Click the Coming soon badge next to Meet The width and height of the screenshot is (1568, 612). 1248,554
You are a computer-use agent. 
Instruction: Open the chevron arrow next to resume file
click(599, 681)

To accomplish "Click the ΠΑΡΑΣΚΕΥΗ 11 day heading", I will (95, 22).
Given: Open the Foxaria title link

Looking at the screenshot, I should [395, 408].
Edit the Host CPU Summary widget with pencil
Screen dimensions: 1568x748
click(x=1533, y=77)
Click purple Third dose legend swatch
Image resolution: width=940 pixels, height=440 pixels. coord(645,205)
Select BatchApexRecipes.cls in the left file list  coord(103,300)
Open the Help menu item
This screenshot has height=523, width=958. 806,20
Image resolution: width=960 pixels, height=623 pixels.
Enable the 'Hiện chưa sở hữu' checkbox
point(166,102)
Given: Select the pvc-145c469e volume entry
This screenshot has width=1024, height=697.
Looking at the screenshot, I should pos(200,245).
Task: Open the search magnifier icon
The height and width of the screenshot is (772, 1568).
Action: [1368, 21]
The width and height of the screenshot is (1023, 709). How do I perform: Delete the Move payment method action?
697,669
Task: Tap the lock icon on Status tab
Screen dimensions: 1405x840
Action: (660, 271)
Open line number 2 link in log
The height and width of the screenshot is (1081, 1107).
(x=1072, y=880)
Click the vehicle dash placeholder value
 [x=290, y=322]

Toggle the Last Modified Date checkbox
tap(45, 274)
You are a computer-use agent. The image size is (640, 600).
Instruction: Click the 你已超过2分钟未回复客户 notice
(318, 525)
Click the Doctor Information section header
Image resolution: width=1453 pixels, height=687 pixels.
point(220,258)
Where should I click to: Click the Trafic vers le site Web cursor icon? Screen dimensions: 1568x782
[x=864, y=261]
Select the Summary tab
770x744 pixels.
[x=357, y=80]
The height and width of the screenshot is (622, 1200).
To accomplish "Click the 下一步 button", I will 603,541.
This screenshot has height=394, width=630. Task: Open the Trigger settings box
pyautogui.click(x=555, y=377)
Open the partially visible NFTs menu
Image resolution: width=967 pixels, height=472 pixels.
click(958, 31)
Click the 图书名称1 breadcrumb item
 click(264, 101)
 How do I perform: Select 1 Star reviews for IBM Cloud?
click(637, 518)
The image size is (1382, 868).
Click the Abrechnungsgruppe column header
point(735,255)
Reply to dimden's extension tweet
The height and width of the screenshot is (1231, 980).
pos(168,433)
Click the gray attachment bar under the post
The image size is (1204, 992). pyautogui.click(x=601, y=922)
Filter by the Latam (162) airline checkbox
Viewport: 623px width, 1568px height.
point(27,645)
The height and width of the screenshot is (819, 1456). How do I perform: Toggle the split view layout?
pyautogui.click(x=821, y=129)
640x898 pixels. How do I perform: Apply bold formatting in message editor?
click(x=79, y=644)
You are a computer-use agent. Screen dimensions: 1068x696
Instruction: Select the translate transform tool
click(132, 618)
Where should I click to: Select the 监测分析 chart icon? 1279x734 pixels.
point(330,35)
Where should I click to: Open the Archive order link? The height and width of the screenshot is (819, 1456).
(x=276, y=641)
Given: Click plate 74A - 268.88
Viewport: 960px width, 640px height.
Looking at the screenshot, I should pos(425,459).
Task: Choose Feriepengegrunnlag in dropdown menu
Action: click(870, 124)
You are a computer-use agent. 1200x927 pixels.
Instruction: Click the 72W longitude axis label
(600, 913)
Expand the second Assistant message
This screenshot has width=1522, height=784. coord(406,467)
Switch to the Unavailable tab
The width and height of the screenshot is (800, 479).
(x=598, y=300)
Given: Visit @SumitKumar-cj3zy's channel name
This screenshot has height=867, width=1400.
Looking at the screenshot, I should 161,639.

WHAT THE TASK ASKS: Work through the entries, filtering for the string "computer", and copy each line that holds it.

OUTPUT OF THE TASK:
You are a computer-use agent. 
You are a computer-use agent. The image size is (640, 600).
You are a computer-use agent. Screen dimensions: 1068x696
You are a computer-use agent. 1200x927 pixels.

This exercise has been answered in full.